RECORD EXTRACTS: Begin

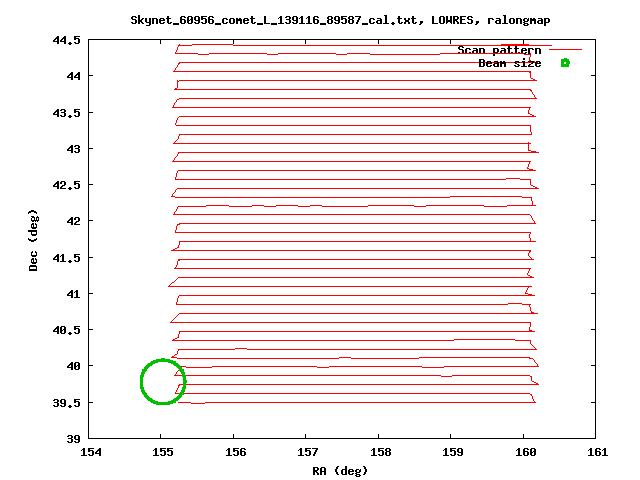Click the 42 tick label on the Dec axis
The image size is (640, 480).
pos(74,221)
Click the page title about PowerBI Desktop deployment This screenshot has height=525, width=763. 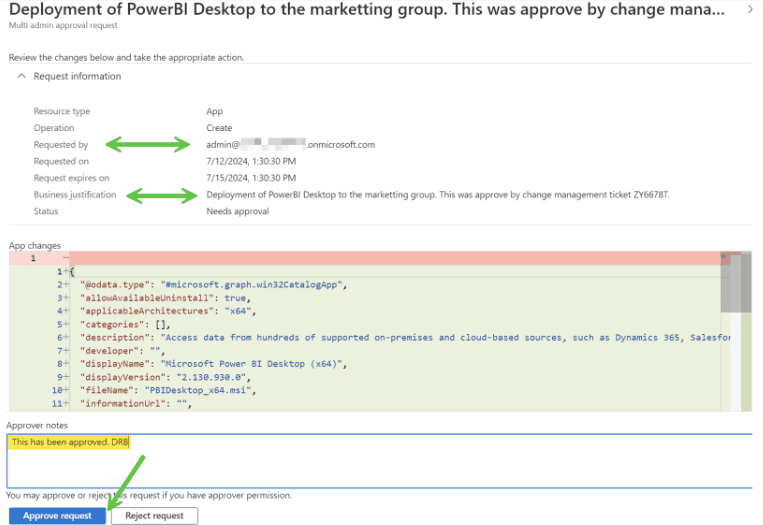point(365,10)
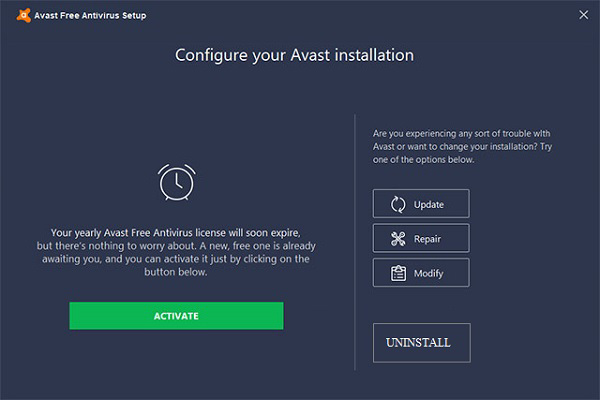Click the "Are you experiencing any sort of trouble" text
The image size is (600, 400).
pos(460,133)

RECORD EXTRACTS: End
RECORD EXTRACTS: Begin

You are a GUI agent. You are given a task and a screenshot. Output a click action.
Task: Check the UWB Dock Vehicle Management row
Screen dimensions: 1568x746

RECORD EXTRACTS: End

§ TASK DETAILS: Only the lines from the one containing "Task: Check the" through the one containing "Screen dimensions: 1568x746" are to be retyped, both boundary lines included, with no other material.

§ ANSWER TO THE EXERCISE:
Task: Check the UWB Dock Vehicle Management row
Screen dimensions: 1568x746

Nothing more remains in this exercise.